“I wish those who unsettle you would mutilate themselves!”
Paul is angry at the religious legalists who were teaching the Galatian believers that, in order to be saved, they had to follow strict laws. Such a mindset, according to Paul, is that of a slave – for, rather than depending on grace as a natural child does, a slave is constantly nervous about whether enough has been done to please the master.
In Luke 15, the Pharisees (read: religious legalists) were angry with Jesus for eating with “sinners.” In response, Jesus tells them three parables: the lost sheep, the lost coin, and the lost son. In each, he tells of the finder’s love for the lost item and the thrill of its finding. In the parable of the lost son, in particular, Jesus considers the difference between God as father and God as master:
When [the son] came to his senses, he said, “How many of my father’s hired men have food to spare, and here I am starving to death! I will set out and go back to my father and say to him, ‘Father, I have sinned against heaven and against you. I am no longer worthy to be called your son; make me like one of your hired men.’” So he got up and went to his father.

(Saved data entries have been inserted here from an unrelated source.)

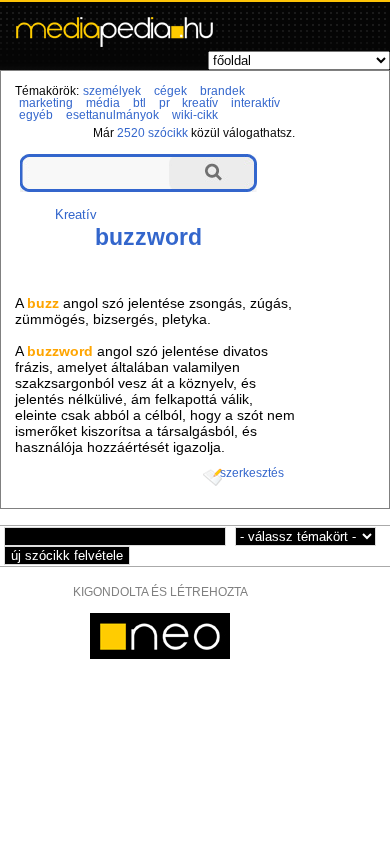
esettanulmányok (112, 115)
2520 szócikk (152, 133)
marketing (46, 103)
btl (139, 103)
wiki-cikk (195, 115)
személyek (112, 91)
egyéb (36, 115)
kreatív (200, 103)
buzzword (148, 237)
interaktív (255, 103)
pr (164, 103)
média (103, 103)
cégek (170, 91)
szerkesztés (252, 473)
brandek (222, 91)
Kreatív (76, 214)
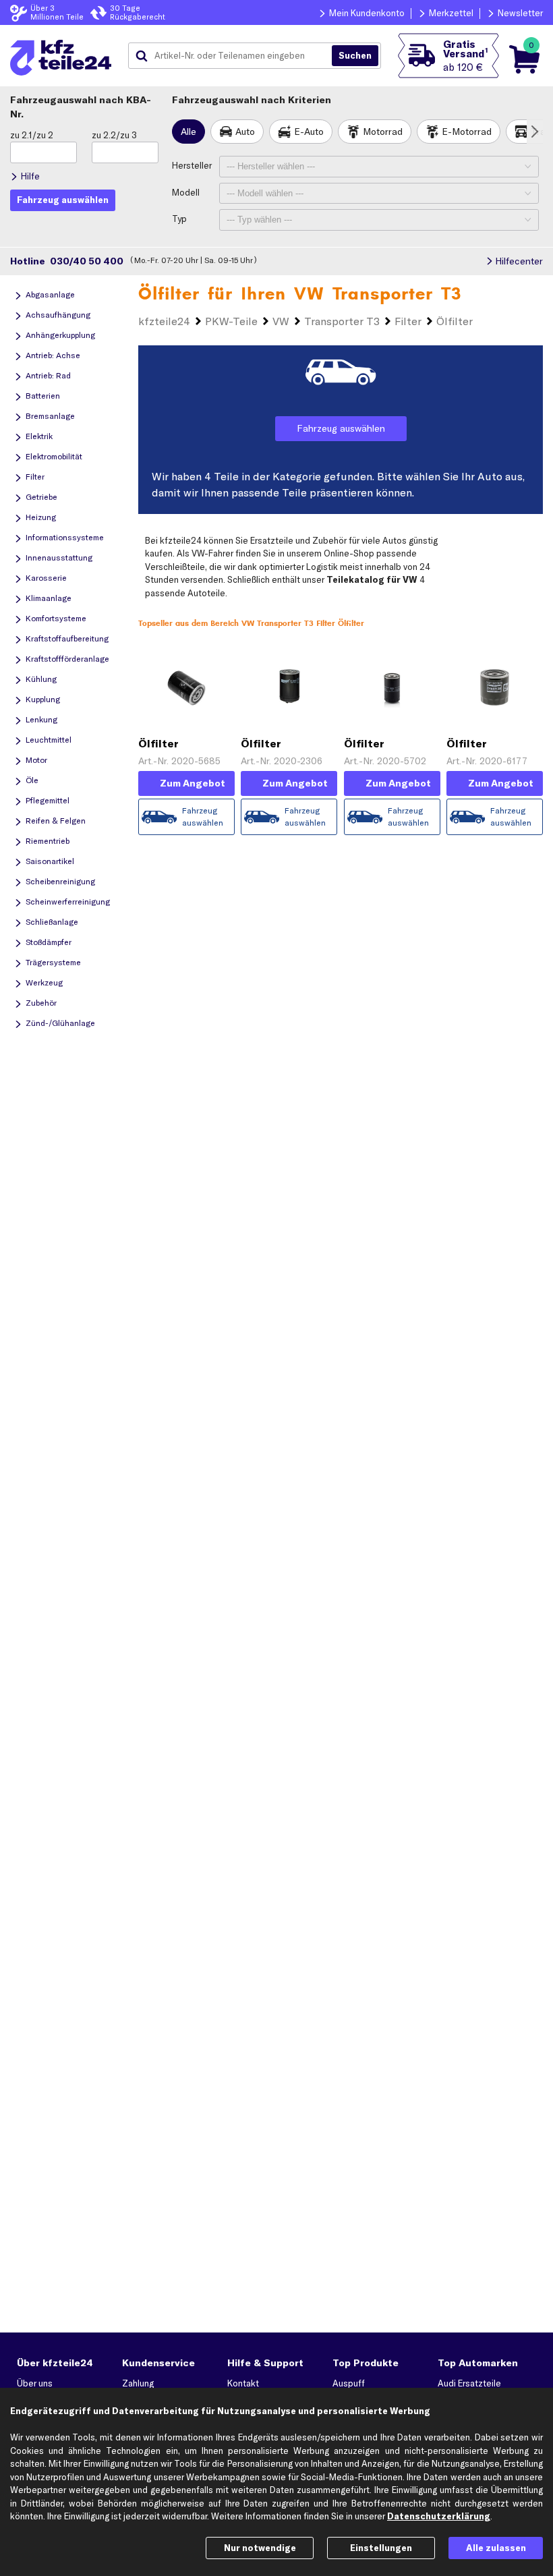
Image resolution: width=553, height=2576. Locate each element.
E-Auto (309, 131)
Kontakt (243, 2383)
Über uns (35, 2383)
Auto (245, 131)
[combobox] (235, 56)
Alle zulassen (496, 2547)
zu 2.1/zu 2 (31, 135)
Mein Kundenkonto (367, 12)
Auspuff (348, 2383)
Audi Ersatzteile (469, 2383)
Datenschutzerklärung (438, 2516)
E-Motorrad (467, 131)
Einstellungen (381, 2547)
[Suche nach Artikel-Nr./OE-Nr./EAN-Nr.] (355, 56)
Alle (188, 131)
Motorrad (383, 131)
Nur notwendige (260, 2547)
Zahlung (138, 2383)
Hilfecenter (519, 261)
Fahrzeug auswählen (341, 428)
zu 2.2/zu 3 (114, 135)
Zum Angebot (192, 783)
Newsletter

But while he was still a long way off, his father saw him and was filled with compassion for him; he ran to his son, threw his arms around him and kissed him. The son said to him, “Father, I have sinned against heaven and against you. I am no longer worthy to be called your son.” But the father said to his servants, “Quick! Bring the best robe and put it on him. Put a ring on his finger and sandals on his feet. Bring the fattened calf and kill it. Let’s have a feast and celebrate. For this son of mine was dead and is alive again; he was lost and is found.” So they began to celebrate.
In Galatians 5, Paul is angry with the religious legalists because they think that the only way to get near to God is to work for Him. They relate to God as a slave relates to his master. They did not understand grace and mercy because they did not relate to God as a son to his father. But, Paul understood:
For freedom Christ has set us free; stand fast therefore, and do not submit again to the yoke of slavery.
How do you relate to God? As a child of the Father or as a slave to the master?